Il monito del vescovo Giudice alla Giornata diocesana dedicata ai ragazzi: «Troppi funerali. A queste morti non ci si abitua»

NOCERA INFERIORE -  Un pensiero ai giovani che «ci guardano dal cielo», vittime delle «stragi del sabato sera, che sono diventate quelle di ogni sera». Il ricordo e la preghiera della Giornata diocesana dei giovani è stato rivolto a quanti perdono la vita a causa degli incidenti stradali, della solitudine, della droga e della criminalità.

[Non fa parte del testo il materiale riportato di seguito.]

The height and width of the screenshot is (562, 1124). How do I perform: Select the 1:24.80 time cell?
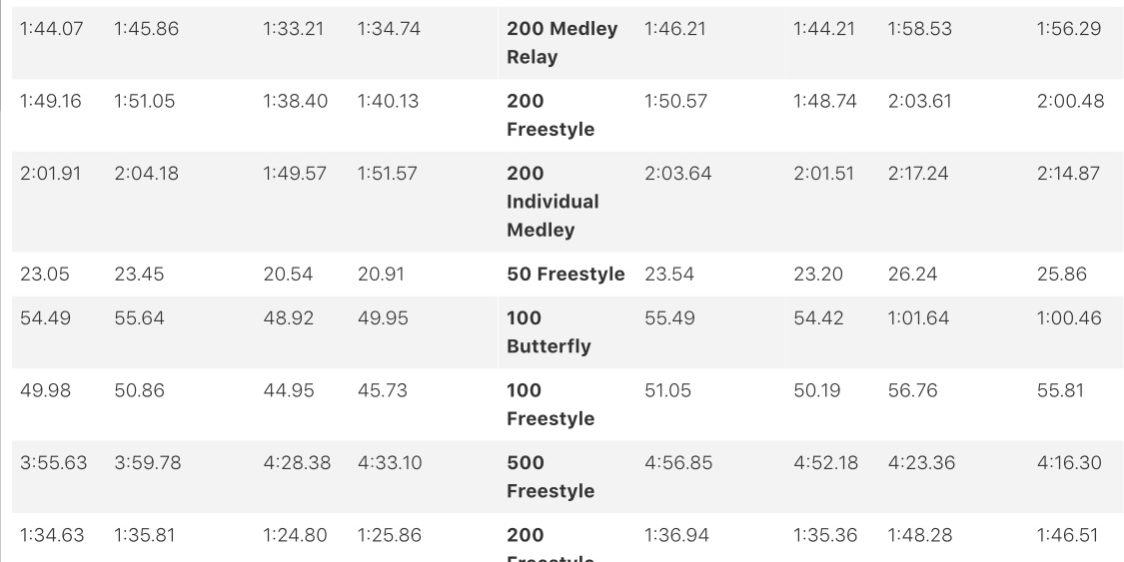click(295, 535)
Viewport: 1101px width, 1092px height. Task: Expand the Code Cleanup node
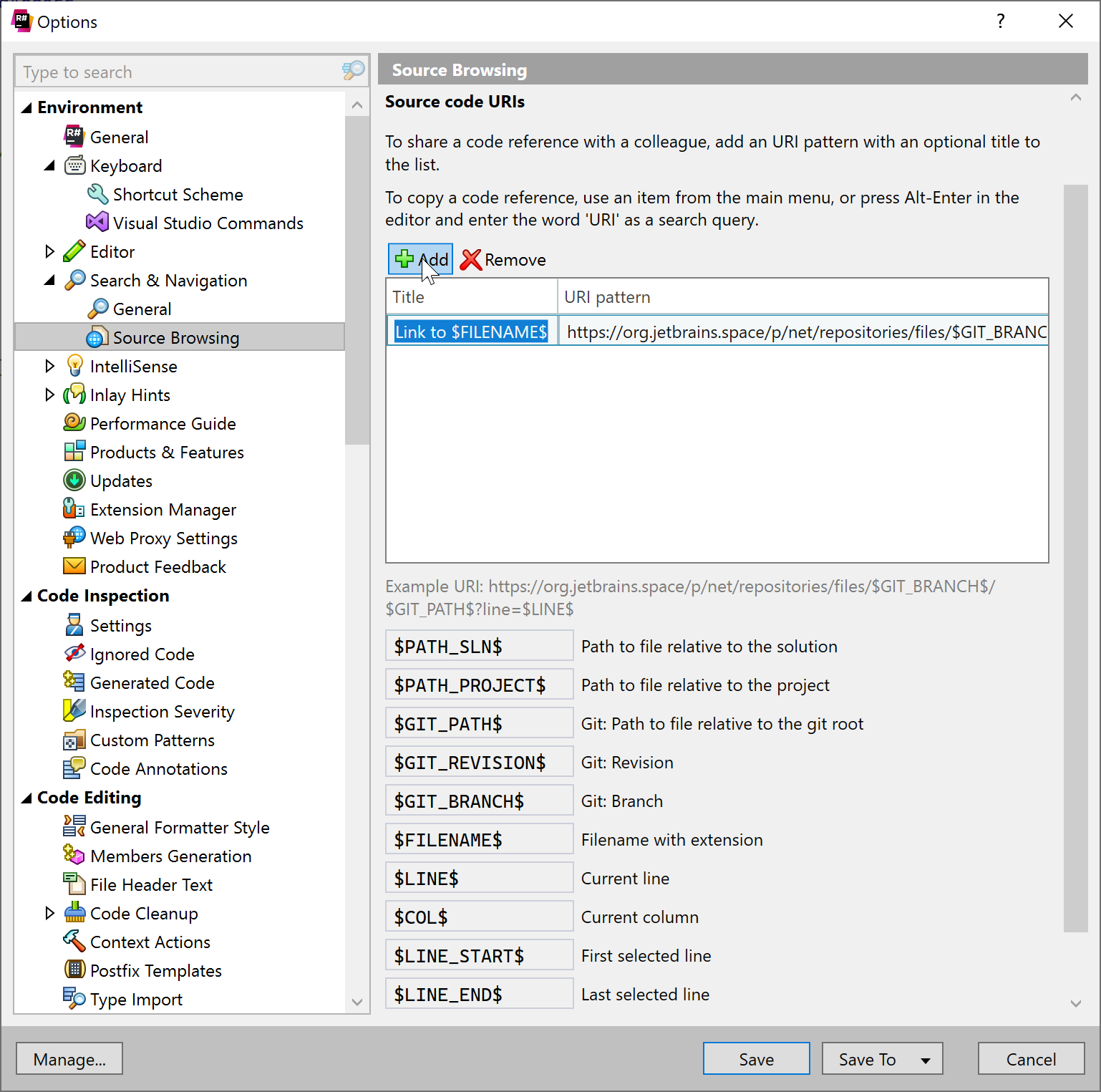49,914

Un lungo elenco di nomi che il vescovo Giuseppe Giudice ha ricordato nell’omelia della solennità di Cristo Re dell’Universo, domenica in cui si celebra a livello diocesano la giornata dei giovani e a livello nazionale quella in memoria delle vittime della strada. Ieri mattina, dalla Cattedrale di San Prisco di Nocera Inferiore ha parlato alle nuove generazioni e chiesto al servizio di Pastorale giovanile di riflettere insieme per «capire cosa sta accadendo e fare qualcosa. Stiamo assistendo, partecipando, a troppi funerali di giovani. Non ci possiamo abituare a queste morti. Sembra che un cecchino sia sopra a un palazzo pronto a colpire, e ogni mattina abbiamo l’elenco dei giovani che muoiono», ha detto il vescovo, parafrasando un editoriale di Marina Corradi, pubblicato su Avvenire.